Wednesday, 14 October 2020

Advices For Young People. An old, penniless, lonely and obnoxious - Part 1, 2, 3, 4





An old, penniless, lonely and obnoxious man.
I am a zero-brained man - Part 1

24 December 2018 


This is my story of my encounters with an obnoxious old man. Mr Tan, a 74-year-old man had worked for some 10 years for Mrs Wong as a "writer". He called himself the "advisor" and was proactive as a gatekeeper. 

In the last couple of years, Mr Tan behaved as if he was the boss. This meant he would disappear to watch movies during office hours and procrastinated to write the documents for Mrs Wong.

Mrs Wong tolerated his behaviour as her brother needed his "writer's" services for his office work correspondence. Mr Tan invited himself, by waiting at her office to take a ride to her home for dinner. In the morning, he would go to her house to hitch a ride to her office to work. But many days, he had disappeared to watch movies! Or called in sick.     

I met Mrs Wong when she consulted me as her cat was sick. This was at least 10 years ago. I treated her dogs over the years, but, unlike Mr Tan, I was not her employee. We became good friends. She invites my wife and I to her house for dinners many times especially during the festivals of multi-cultural Singapore. 

The story below illustrated one of numerous Mr Tan's rude behaviour towards me. This occasion was after dinner in 2018 and his intention was to get me to stay clear of Mrs Wong, by hook or by crook

The text in the image above is shown as follows:

HOW TO DEAL WITH OBNOXIOUS PEOPLE IN YOUR OFFICE/DURING SOCIAL FUNCTIONS?

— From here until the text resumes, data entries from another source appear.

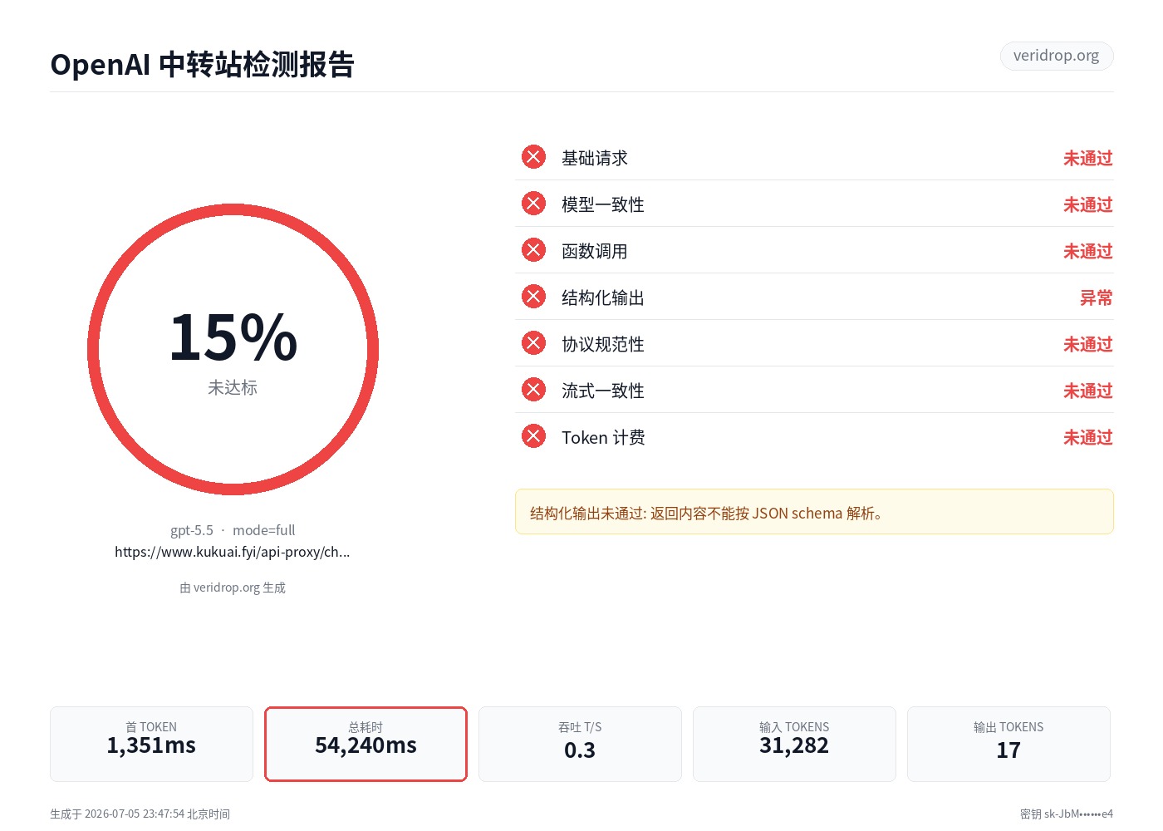Select the 首 TOKEN 1,351ms stat card
This screenshot has width=1163, height=831.
(151, 744)
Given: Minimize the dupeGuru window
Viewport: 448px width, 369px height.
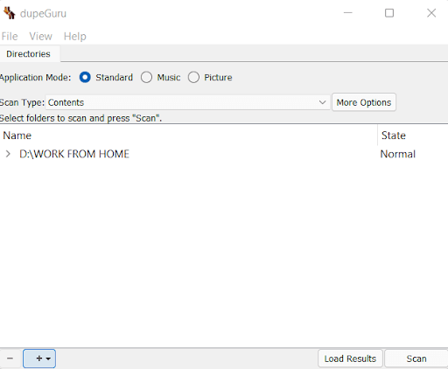Looking at the screenshot, I should coord(347,13).
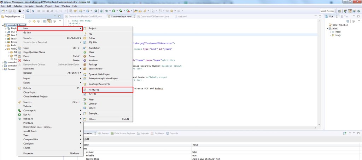
Task: Click the Delete red X icon
Action: (x=20, y=60)
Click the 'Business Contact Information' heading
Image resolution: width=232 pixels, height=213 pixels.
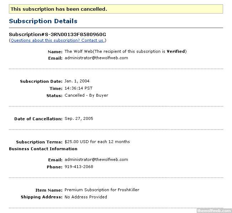point(43,149)
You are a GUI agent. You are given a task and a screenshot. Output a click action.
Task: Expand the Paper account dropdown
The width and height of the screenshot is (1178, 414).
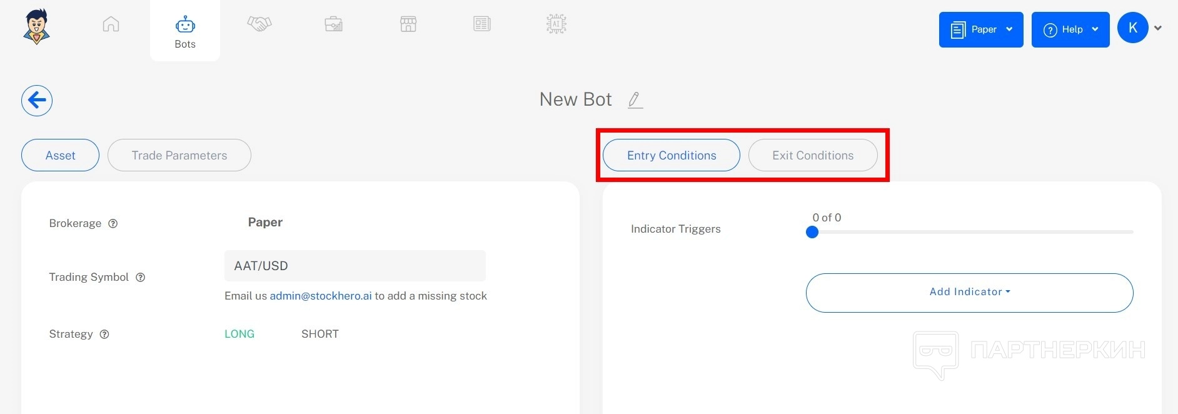(x=980, y=29)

In a group, you may find a critical person who wants to show off to the boss or host at the expense of others, as illustrated in the following story. 

After dinner, the family members left the dining table to watch TV or do their own things. My host (Mrs Wong) was still at the dining table. My wife urged me to chat with Mrs Wong post-dinner. Normally I would not do so on seeing Mr Tan, an uninvited 74-year-old employee of Mrs Wong there.

"Why are you still here?" the stout old man’s small eyes squinted at me through his thick glasses. "I am here to converse with Mrs Wong" I was not surprised at his rudeness. Mrs Wong's family members avoided him like the plaque but that suited his purpose - to gain sole attention from Mrs Wong.

"You are not an employee!" Mr Tan raised his voice when I sat down next to Mrs Wong. "You should be in the living area watching TV with the others!" I was shocked at his declaration that only employees should be present post-dinner. Dinner at the boss' residence is not a perquisite of employment for Mr Tan. My wife and I were invited as Mrs Wong treated us as family.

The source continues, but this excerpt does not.